The implicit message was that fulfilling your job requirements is not worthy of special thanks.
Yet at the pace we were expected to keep, it would be nearly impossible to exceed the high expectations set for us.
My rotation at suburban Holy Redeemer Hospital posed new challenges, as I was moving from an academic medical center to a community hospital, a setting where I'd never before worked.
On my first day in the OR at Holy Redeemer, I was assigned to an attending surgeon with a reputation for being efficient and fast. These are excellent traits for patient care but can be intimidating from the perspective of a trainee.
At every step, I lagged and needed direction. As we put down the tools at the end of the case, I was certain that I had made a terrible impression and that he would request a more experienced hand next time.
To my surprise, the surgeon looked up and said sincerely, "Thank you for your help. You did a very nice job."
Then he individually thanked everyone else in the room, from the anesthesiologist to the circulating nurse.
I thought I had not done well enough to deserve his thanks. But over the next six months, and more than 100 operations with the same surgeon, I learned to see "thank you" in a new light.

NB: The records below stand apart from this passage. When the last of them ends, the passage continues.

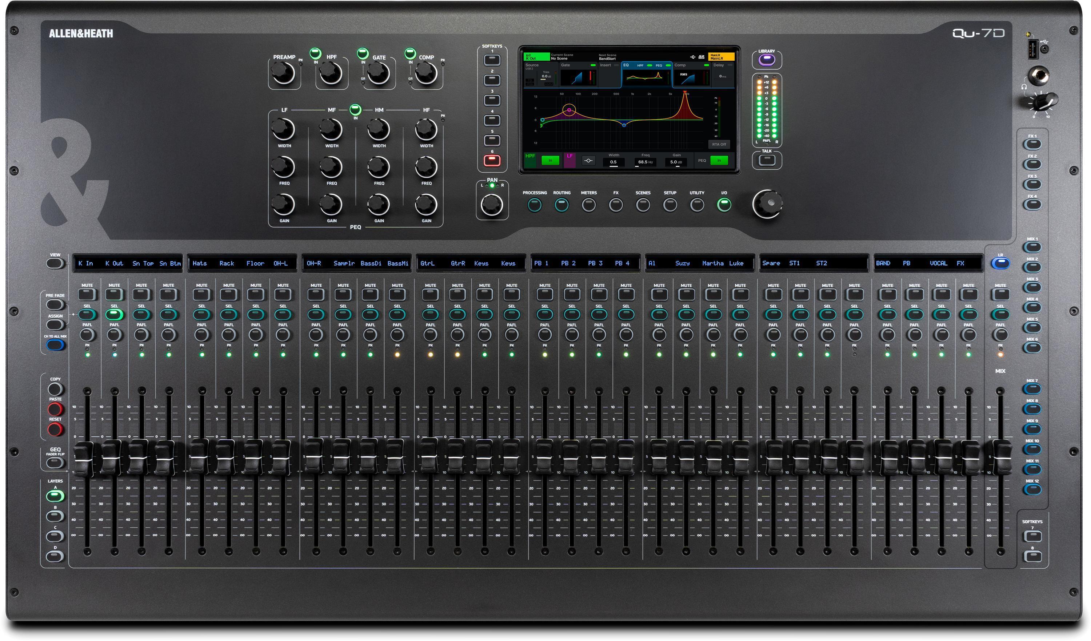Viewport: 1091px width, 641px height.
Task: Select the bell filter shape icon near HPF
Action: coord(589,160)
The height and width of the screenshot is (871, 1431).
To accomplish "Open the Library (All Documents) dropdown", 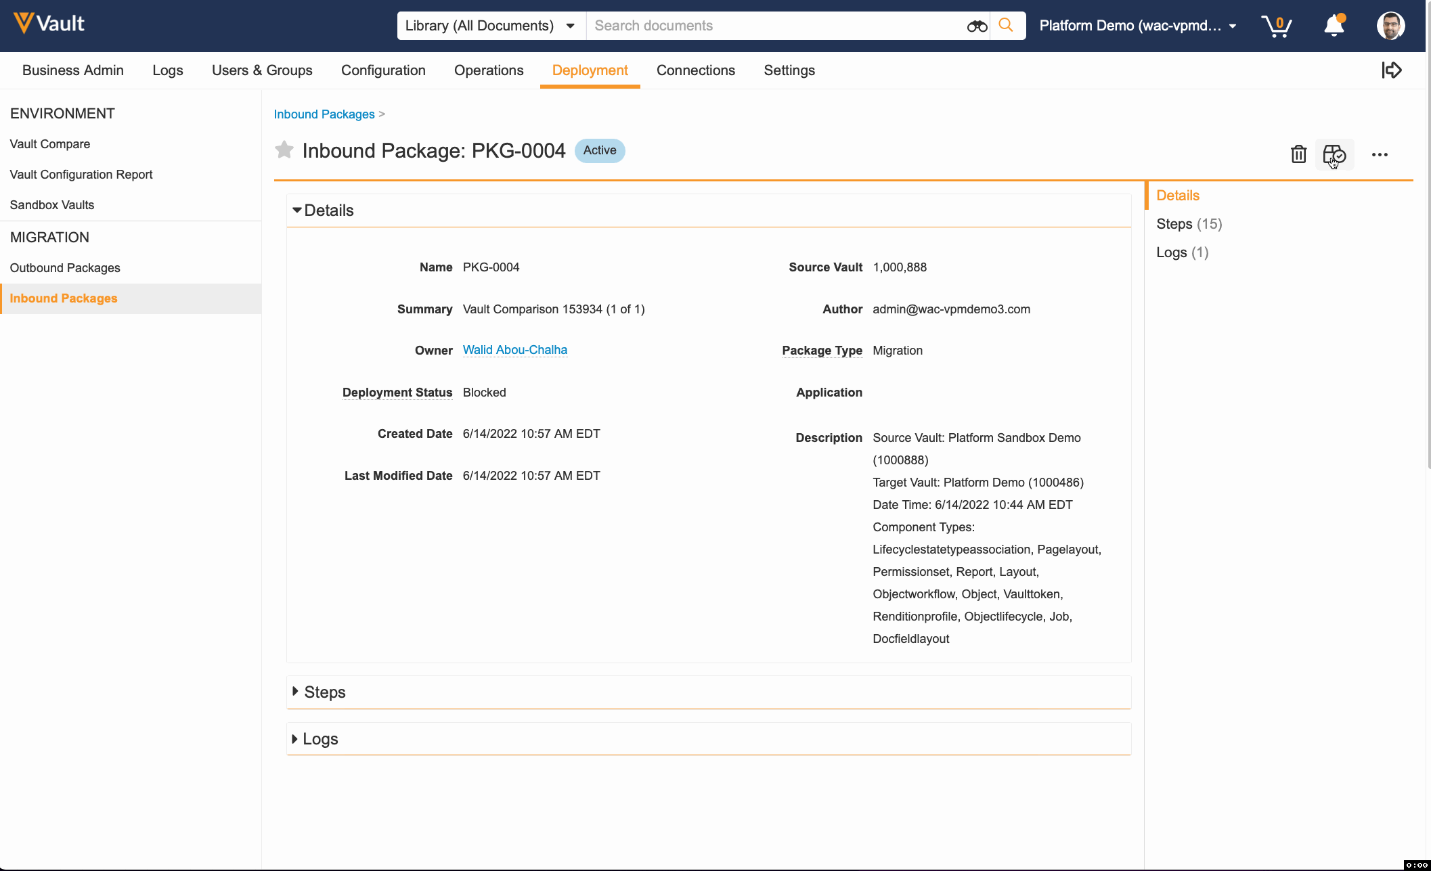I will [x=490, y=26].
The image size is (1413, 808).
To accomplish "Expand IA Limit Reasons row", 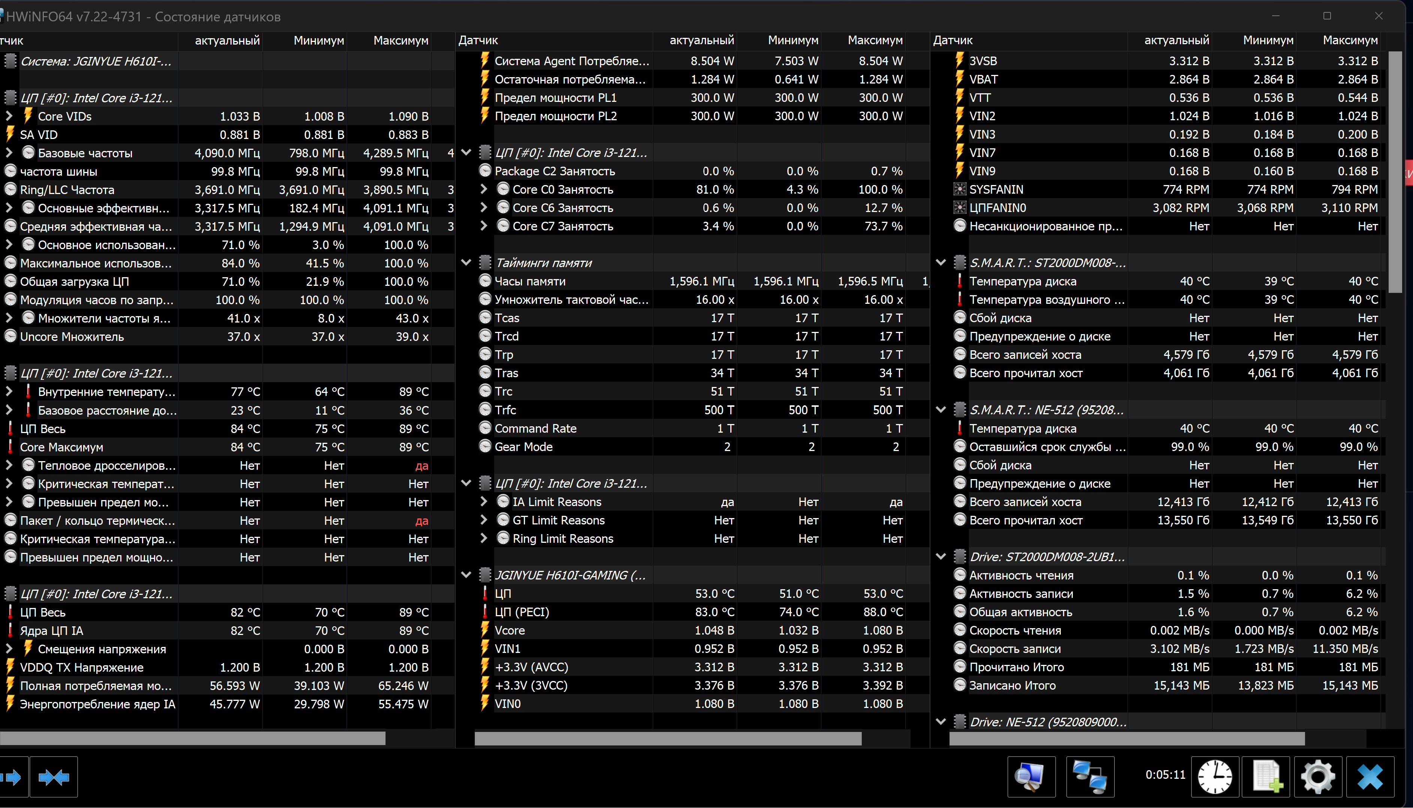I will click(483, 502).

Those words aren't mere praise. Said sincerely, they validate another human being for service and hard work. These are sacred values in and of themselves, without any precondition or correlation to output.
Being thanked after each surgery did not make any of us complacent. Instead, we always strived to be at our best in his OR His words were transformative. Because he reminded us that we were valued, we valued the importance of helping patients through difficult operations. Because he elevated us, we sought to elevate our patients.
More than any technical lesson, I take this with me as I transition to my next rotation. A few words, a humanizing act made as routine as saying hello, can be one of the most powerful tools in any OR, or really, in any personal encounter.
As I continue in my training, as I aspire to lead surgical teams, I intend to remind those around me daily — including my trainees — that who they are and what they do – even if they're struggling — matter.